My father often took me to the hall. If you look at the photos of the crest behind the main door, you’ll see a step to each side. Behind the crest there used to be a cellar. When I was very young it was part filled in, and then later it was slabbed over.

One day, long ago, I can remember walking the valley with my mum and dad. My mum sat on a grass bank, looking across the valley. She asked my dad to take me up a path and we walked up to where the head stones are. I remmber this as if it was yesterday. Bigger stones to my left side. And I think there were four more smaller ones on the right. My dad pointed to the one front left. With his stick he said that’s were your great aunt is laid to rest.

He then pulled away the grass from around one stone. He then said it again and spoke her name, telling me not to forget, and looked at me hard. But this was more then 35 to 40 years ago and I’m afraid that I’ve forgotten the name.

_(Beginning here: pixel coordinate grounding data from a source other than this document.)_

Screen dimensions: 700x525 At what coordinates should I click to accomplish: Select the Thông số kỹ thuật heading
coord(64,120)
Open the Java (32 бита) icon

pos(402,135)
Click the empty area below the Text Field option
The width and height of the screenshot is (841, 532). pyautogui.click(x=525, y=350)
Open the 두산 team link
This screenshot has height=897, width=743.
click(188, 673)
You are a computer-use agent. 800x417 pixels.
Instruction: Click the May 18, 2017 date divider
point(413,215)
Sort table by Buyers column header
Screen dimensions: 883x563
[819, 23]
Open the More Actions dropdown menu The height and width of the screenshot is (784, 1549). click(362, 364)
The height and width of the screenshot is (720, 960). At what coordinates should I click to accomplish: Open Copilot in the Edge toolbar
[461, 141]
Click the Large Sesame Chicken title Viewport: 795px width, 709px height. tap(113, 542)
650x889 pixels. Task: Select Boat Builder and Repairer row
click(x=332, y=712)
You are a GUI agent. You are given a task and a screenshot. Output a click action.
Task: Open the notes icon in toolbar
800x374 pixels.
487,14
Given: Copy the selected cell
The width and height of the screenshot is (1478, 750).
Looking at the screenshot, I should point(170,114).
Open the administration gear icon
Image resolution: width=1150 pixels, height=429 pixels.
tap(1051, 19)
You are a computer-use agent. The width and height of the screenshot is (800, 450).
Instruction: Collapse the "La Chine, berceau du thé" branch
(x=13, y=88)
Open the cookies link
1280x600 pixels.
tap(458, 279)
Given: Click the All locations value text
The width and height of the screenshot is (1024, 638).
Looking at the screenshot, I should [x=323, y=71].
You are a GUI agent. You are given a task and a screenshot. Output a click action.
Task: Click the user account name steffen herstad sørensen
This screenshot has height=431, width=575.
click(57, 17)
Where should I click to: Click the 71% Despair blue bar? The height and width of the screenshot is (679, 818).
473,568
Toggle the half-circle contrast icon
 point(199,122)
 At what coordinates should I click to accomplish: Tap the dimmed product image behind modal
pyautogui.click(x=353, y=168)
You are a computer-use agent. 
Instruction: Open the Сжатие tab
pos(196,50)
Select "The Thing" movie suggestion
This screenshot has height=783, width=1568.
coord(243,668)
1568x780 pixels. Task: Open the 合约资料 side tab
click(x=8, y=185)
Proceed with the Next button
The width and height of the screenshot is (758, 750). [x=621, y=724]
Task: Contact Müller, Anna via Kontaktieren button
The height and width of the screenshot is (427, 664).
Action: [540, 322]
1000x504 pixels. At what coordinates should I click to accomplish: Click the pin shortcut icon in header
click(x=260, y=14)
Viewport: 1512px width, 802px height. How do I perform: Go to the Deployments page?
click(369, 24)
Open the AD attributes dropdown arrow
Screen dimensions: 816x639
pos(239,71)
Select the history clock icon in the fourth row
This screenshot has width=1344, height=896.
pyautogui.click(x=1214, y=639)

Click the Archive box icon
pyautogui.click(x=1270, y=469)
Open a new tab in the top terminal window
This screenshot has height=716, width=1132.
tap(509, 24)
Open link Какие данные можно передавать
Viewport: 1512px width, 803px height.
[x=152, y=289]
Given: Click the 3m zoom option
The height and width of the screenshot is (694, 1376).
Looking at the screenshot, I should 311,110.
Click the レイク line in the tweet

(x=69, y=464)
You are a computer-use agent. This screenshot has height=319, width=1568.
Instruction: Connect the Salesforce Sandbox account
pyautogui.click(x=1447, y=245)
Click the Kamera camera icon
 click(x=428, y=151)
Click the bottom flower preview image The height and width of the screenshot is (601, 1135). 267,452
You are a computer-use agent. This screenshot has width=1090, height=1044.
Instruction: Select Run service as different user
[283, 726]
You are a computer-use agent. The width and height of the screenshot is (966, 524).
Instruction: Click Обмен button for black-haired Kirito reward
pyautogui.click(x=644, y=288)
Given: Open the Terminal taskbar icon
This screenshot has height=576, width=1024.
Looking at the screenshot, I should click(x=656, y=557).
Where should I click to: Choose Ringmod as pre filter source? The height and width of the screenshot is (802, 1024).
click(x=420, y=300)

At the back of the cafe was Stake Farm. I was born there. It’s about as high up as you can be born I think. My dad farmed the moors and had over 365 sheep. I’ve also found a photo of my mum with her Wolsey car. She said it would belt through the snow when other cars couldn’t get up there.

Famous visitors

I can still remember some famous people who visited the cafe on their way to Buxton. The comedian Arthur English bought some chorley cakes. He forgot to take them, drove to Maclesfield, and returned to collect them. And Cliff Richards – before he was with the Shadows. Mum filmed him with the first standard 8 cine camera. Also Hank Marvin and Betty Driver – but not on same day.

My mother had two ice cream vans which she used in the summer months. One in the Goyt Valley in the car park next to the dam. The other in Buxton, as well as laybys around the tops. She bought the ice cream from Grennelleys in Macclesfield.